• Dataset excerpt:
____

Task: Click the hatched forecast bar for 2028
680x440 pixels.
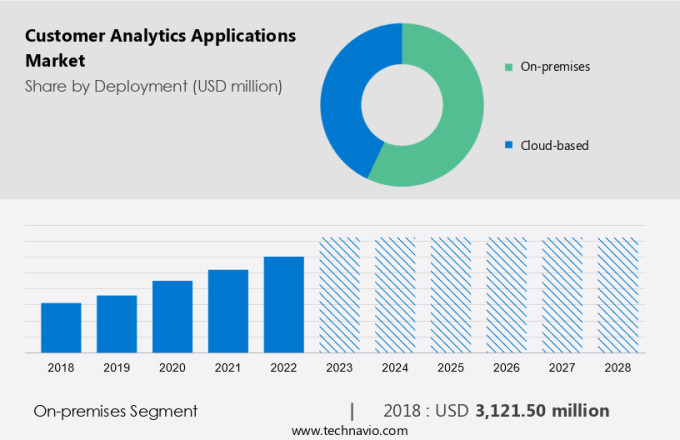Action: point(617,295)
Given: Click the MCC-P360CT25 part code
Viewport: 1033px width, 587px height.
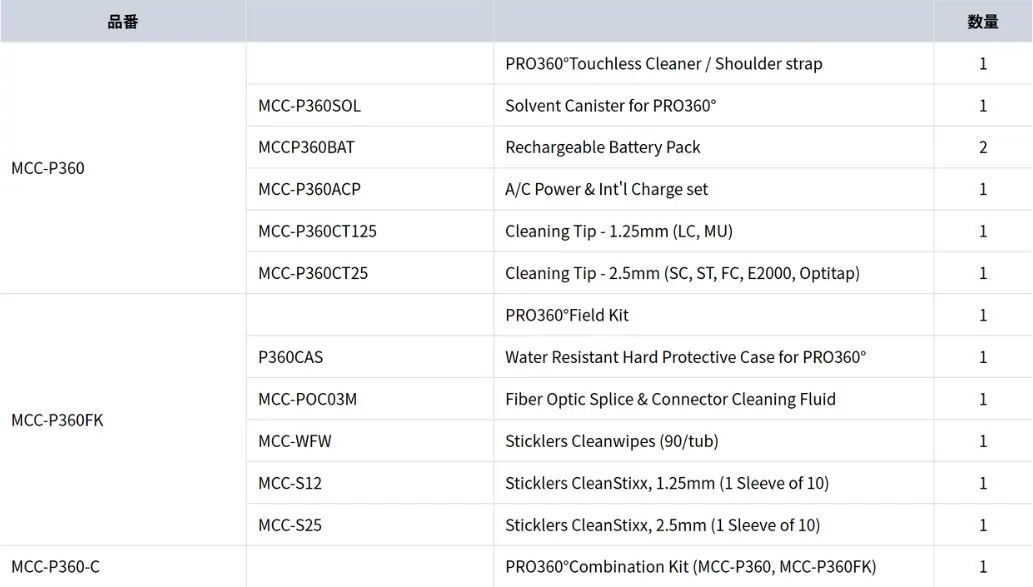Looking at the screenshot, I should [x=313, y=273].
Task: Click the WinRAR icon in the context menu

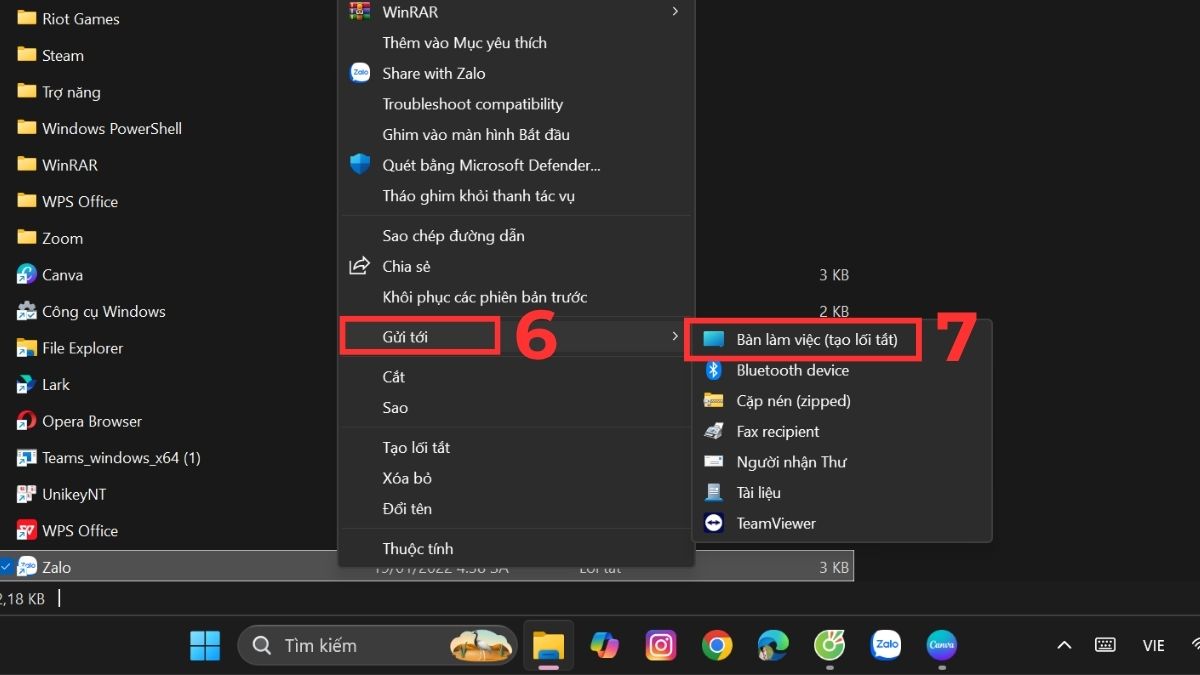Action: [x=359, y=12]
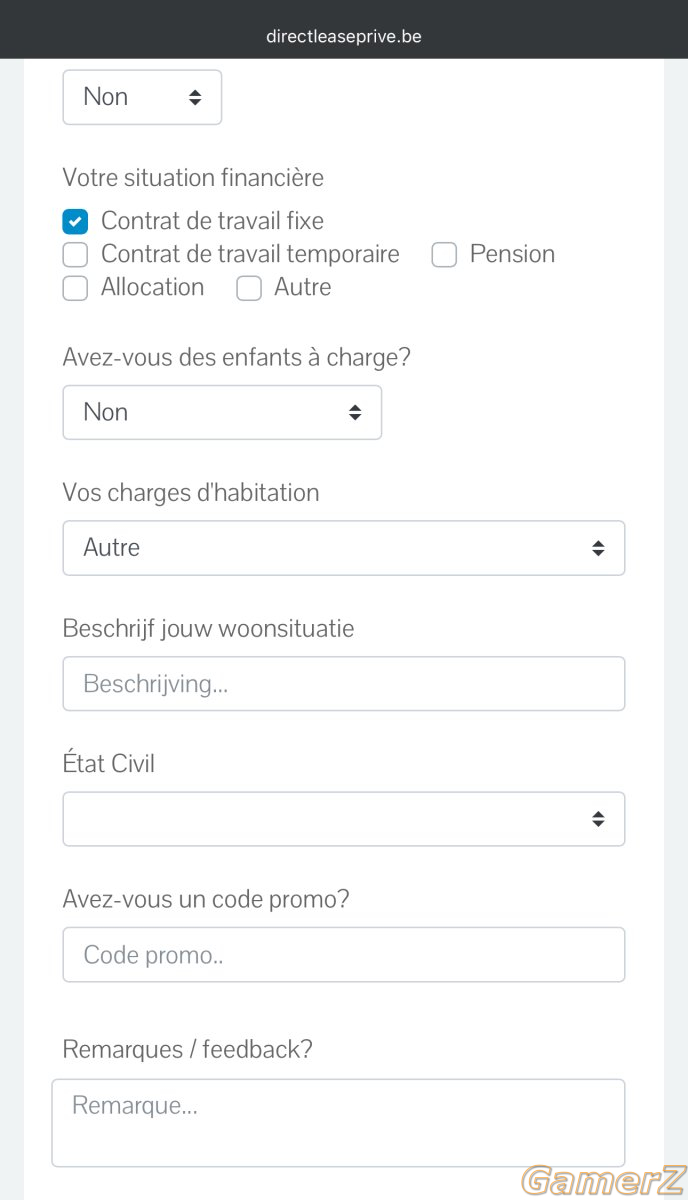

____

• THE EXERCISE: Please update the listing above by replacing every "Task" with "Instruction", keeping everything else the same, and leave the pictures out of your answer.

• EXERCISE SOLUTION:
Instruction: Click the hatched forecast bar for 2028
680x440 pixels.
Action: point(617,295)
Given: Click the MCC-P360CT25 part code
Viewport: 1033px width, 587px height.
Looking at the screenshot, I should [x=313, y=273].
Instruction: Click the WinRAR icon in the context menu

Action: [x=359, y=12]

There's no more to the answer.